** START OF Material shown **
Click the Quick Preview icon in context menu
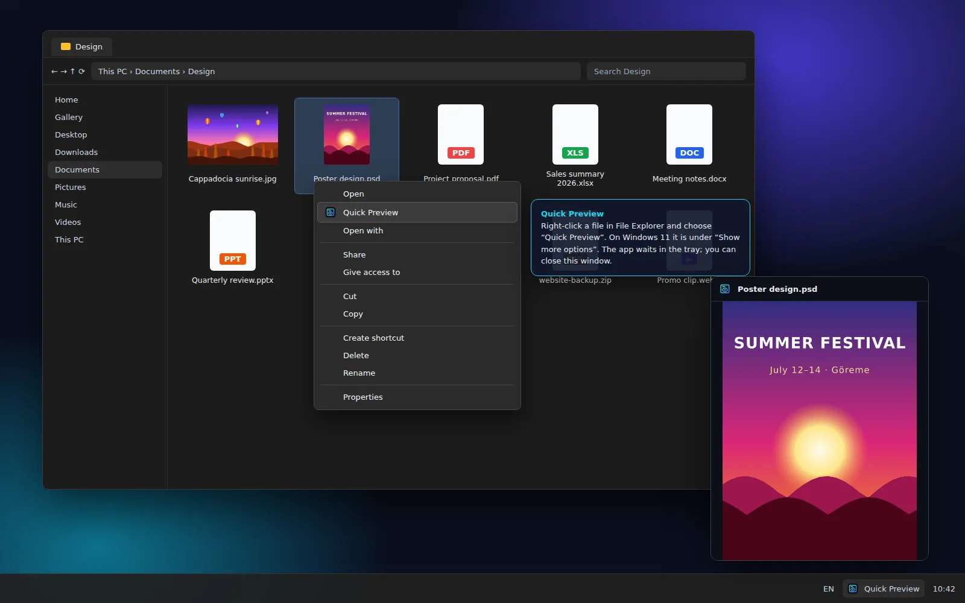The image size is (965, 603). tap(331, 212)
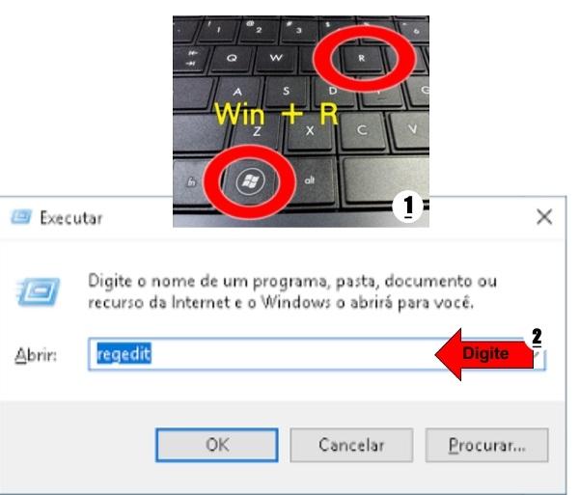579x495 pixels.
Task: Click the Executar title bar icon
Action: coord(21,217)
** END OF Material shown **
### Your objective:
Pull out every line of the records that contains the word "icon", and list those lines unchanged, in their original order.

### Answer to this task:
Click the Quick Preview icon in context menu
Task: Click the Executar title bar icon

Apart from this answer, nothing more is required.